* _Available data_
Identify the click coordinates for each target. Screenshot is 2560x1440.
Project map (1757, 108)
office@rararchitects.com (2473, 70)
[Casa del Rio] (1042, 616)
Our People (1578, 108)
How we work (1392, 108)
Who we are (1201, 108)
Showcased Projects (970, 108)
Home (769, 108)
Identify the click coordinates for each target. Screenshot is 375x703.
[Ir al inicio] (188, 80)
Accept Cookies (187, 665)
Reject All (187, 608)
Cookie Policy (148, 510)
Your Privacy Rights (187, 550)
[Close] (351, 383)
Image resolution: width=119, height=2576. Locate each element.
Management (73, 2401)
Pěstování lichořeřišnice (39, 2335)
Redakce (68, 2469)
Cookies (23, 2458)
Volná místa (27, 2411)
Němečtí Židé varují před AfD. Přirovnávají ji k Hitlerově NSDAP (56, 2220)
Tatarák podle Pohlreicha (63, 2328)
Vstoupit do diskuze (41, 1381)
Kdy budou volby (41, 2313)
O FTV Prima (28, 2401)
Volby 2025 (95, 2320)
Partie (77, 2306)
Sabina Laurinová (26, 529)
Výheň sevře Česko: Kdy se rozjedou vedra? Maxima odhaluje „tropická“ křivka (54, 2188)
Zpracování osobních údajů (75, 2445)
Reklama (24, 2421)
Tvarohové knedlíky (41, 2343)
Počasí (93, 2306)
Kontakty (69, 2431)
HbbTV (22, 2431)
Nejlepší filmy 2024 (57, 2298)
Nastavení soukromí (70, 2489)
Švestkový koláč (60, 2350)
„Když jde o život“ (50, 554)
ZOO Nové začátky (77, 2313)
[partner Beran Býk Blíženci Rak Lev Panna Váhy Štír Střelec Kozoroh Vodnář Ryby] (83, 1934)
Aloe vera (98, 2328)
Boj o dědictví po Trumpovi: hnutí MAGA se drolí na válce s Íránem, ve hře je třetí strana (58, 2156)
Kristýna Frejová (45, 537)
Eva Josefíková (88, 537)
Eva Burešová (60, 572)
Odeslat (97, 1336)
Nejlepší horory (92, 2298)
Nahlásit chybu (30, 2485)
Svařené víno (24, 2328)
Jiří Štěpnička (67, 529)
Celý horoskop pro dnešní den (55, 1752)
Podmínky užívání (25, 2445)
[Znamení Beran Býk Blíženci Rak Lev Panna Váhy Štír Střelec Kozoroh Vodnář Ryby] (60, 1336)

* _Problem details_
Each line in the records above that contains the word "Vodnář" must be copied.

* _Your solution_
[partner Beran Býk Blíženci Rak Lev Panna Váhy Štír Střelec Kozoroh Vodnář Ryby] (83, 1934)
[Znamení Beran Býk Blíženci Rak Lev Panna Váhy Štír Střelec Kozoroh Vodnář Ryby] (60, 1336)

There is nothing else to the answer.